# Computing Triplet and Quartet Distances

## Abstract

In this thesis we present an implementation of, improvements of and experiments on the two algorithms presented by [SODA 2013].

The algorithms calculate the triplet and quartet distances on two respectively rooted and unrooted trees, of arbitrary degree. Both the triplet and the quartet distances are measures for comparing the similarity between two trees.

The triplet distance calculation operates on sets of three leaves (triplets). The quartet distance calculation operates on sets of four leaves (quartets). The distances are defined as the number of triplets or quartets with different structures in the two trees.
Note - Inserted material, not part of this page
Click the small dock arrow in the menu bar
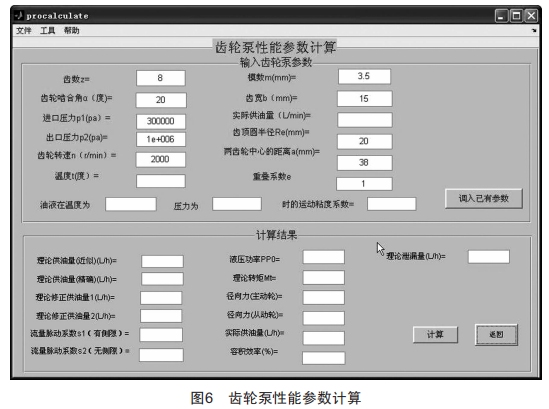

The triplet distance calculation algorithm presented in [SODA 2013] runs in time $O(n \cdot \lg n)$. The space usage of the algorithm is $O(n \cdot \min(d_1, \lg n))$, where $d_1$ is the degree of the first input tree, $T_1$.
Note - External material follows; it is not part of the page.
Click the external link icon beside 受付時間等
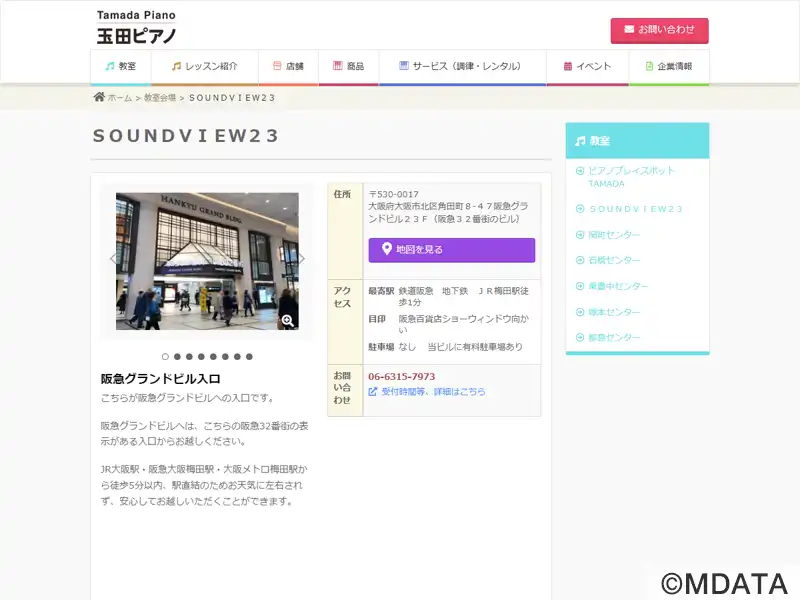 [x=373, y=392]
The quartet distance calculation algorithm runs in time $O(\max(d_1, d_2) \cdot n \cdot \lg n)$ where $d_2$ is the degree of the second input tree, $T_2$. The space usage of the algorithm is $O(\max(d_1, d_2) \cdot n \cdot \min(\max(d_1, d_2), \lg n))$.

We improve the quartet distance calculation algorithm, reducing the runtime to $O(\min(d_1, d_2) \cdot n \cdot \lg n)$. This improvement furthermore decreases the space usage to $O(\min(d_1, d_2) \cdot n \cdot \min(d_1, d_2, \lg n))$.

We furthermore significantly reduce the number of calculations needed to calculate the quartet distance.

Through experiments we provide empirical evidence that both the algorithms presented in [SODA 2013], as well as our improvements, are feasible and perform well in practice.

## Compilation and Usage

The Makefile specifies -m64, meaning that all compiles will result in 64-bit programs. This is only useful when your compiler supports it, and you intend to run the program on a 64-bit system.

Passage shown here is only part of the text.